» **Written problem**: In the Python script framework post below, why does the writer sometimes leave the update date out of a script's header? Answer in one to three sentences.

» **Provided passage**:
□ □ □ □ □ □ □

Python for Scientists – Simple Script Framework

How do your scripts flow? Can others easily read and follow your code? Have you ever hesitated to hand somebody your code because it’s “messy” or needs documented? I think you’re getting the idea of where I’m going with this.

Every Python project needs at least three things. A consistent framework, code comments (I use code and scripts interchangeably), and a README. I have driven home the need for a README in the past, but it’s worth mentioning again. You will be forever grateful to your past self when you open an old Python script and can easily refresh yourself in 10-15 minutes. If you don’t comment, future you is going to waste at least a few hours figuring out what in the world past you was thinking! We don’t want that, so lets get to it.

Topics covered in this post

  • Script Framework
  • Comments
  • Variable Naming Conventions
  • Introduction to Functions
  • Introduction to Whitespace

Click here for a list of related posts.

Updated: 2020-01-28


Frameworks

The top seems like a great starting place. I tend to include basic information about the scripts purpose, who wrote it, when, and when it was updated. Sometimes I leave off the updated section because Git will track that information for me. Here’s a simple way to start every script

"""
This is an example header for an awesome project

Author: AtmoGuy
Created: 2020-01-28
"""

Write a sentence or two about the core purpose of the script at the top. You can write more, but I place details inside functions and directly above tricky sections. Triple quotes (either single or double quotes) indicate a block comment. You need two sets; a triple quote to start the comment and a second triple quote to end it.

The next step is to separate the main sections of your code. Hashtags are single line comments in Python. Anything to the right of a hashtag (on the same line) is not executed. I like to use a Main section, but you don’t have to use one. Code that is in the Main section will only run if you run the script directly. For example, you run script A which imports a function from script B. Only the functions imported from script B will be ran. Code within the main section of script B will not run.

"""
This is an example header for an awesome project

Author: AtmoGuy
Created: 2020-01-28
"""

□ □ □ □ □ □ □

» **Dataset content**:
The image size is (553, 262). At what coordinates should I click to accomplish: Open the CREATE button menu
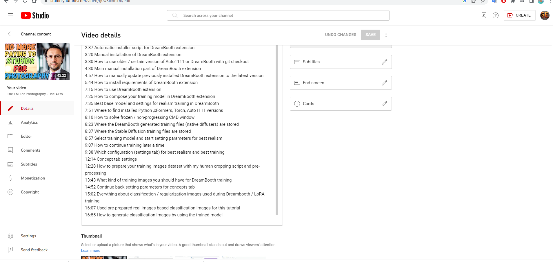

□ □ □ □ □ □ □

» **Answer below**: The writer sometimes leaves off the updated section because Git tracks that information.